The problem is that since components as a collective represent part of a single object, there will undoubtedly be some dependencies between components. For example, the RenderableComponent knows how to draw itself, but does not know where. Of course, you could then put the object’s position in the RenderableComponent, but then the PhysicsComponent will also need to update that value. To avoid this dependency, we can move the position into the GameObject class, but now we’re taking a step back towards the monolithic class we were trying to avoid in the first place.
Once components start relying on one another, we have an additional problem– systems invariably change, and design is always fluid. If many months later down the road, we decide to change how one component behaves, we also break all the other components that rely on the one we just changed.
The solution is to remove all logic from the components, leaving behind just data. The logic is then put into a new class, a System. As a result, the implementation is now independent of the data. The idea is then that components need not know anything about each other- they meet just one task, and should only handle that one task. If data from another component is required (like position), then it is the System that queries another System for the relevant data.

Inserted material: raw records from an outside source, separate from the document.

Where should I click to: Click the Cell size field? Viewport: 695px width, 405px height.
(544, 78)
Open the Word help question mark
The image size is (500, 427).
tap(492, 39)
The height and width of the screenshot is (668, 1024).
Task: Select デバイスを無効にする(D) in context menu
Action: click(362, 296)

As a result, I’ve decided to go ahead with the Entity-Systems approach for the following reasons:
1) To learn about component-based architecture and Entity-Systems architecture
Despite writing (and rewriting) several game engine frameworks over the last few years, I have yet to actually get around to building a component-based engine. I’ve heard many good things about component-based architecture though, and I figure it’s about high time I explore other approaches to game engine development. The last time I tried was two years ago, and that failed miserably, mostly due to not being familiar with the paradigm.
Now I’m (theoretically) more experienced compared to two years ago, I should be better prepared to take on the problem.
Just to reiterate- my project is to write a fluid simulator via smooth particle hydrodynamics. I’ve done a little bit of reading, but as with all other things, the devil is in the details, and I have absolutely no idea what kinds of pitfalls lie ahead.
As a result, it would be no surprise if the code base changes constantly over the course of trying to implement my fluid simulator, so no matter whatever framework I work with, it must be flexible.
3) Entity-Systems and RDBMS‘es
The notion of an Entity-System architecture resembles a relational database management system (RDBMS), which I just covered last semester in CS315. I think it’d be interesting to see how database concepts apply here.
4) Parallel Processing
Because each System is self-contained (generally, anyway), this code structure lends itself very nicely to parallel processing, both in terms of data parallelism (individual components aren’t shared between threads) and task parallelism (a System can be executed independently on a separate thread). I am currently taking a course precisely in parallel processing using the GPU (CS397), so am curious to see how the concepts in that class apply to this project. Also, due to the calculation-intense nature of fluid dynamics, I’m sure I am going to have to fully utilize the GPU for my computations if the framerate is to be preserved.
Here are some resources that got me looking into this architecture:
This article by Robert Nystrom was the one that first got me into looking into component-based architecture. I tried implementing some of the concepts presented into my game, Blockhead, and was pleased with the results, even if I broke a number of rules in doing so.
Entity Systems are the future of MMOG development – Part 1
Entity Systems are the future of MMOG development – Part 2
Entity Systems are the future of MMOG development – Part 3
Entity Systems are the future of MMOG development – Part 4
Entity Systems are the future of MMOG development – Part 5
This series of articles by Adam Martin from 2007 seems to be one of the most referenced series of articles regarding Entity-Systems architecture.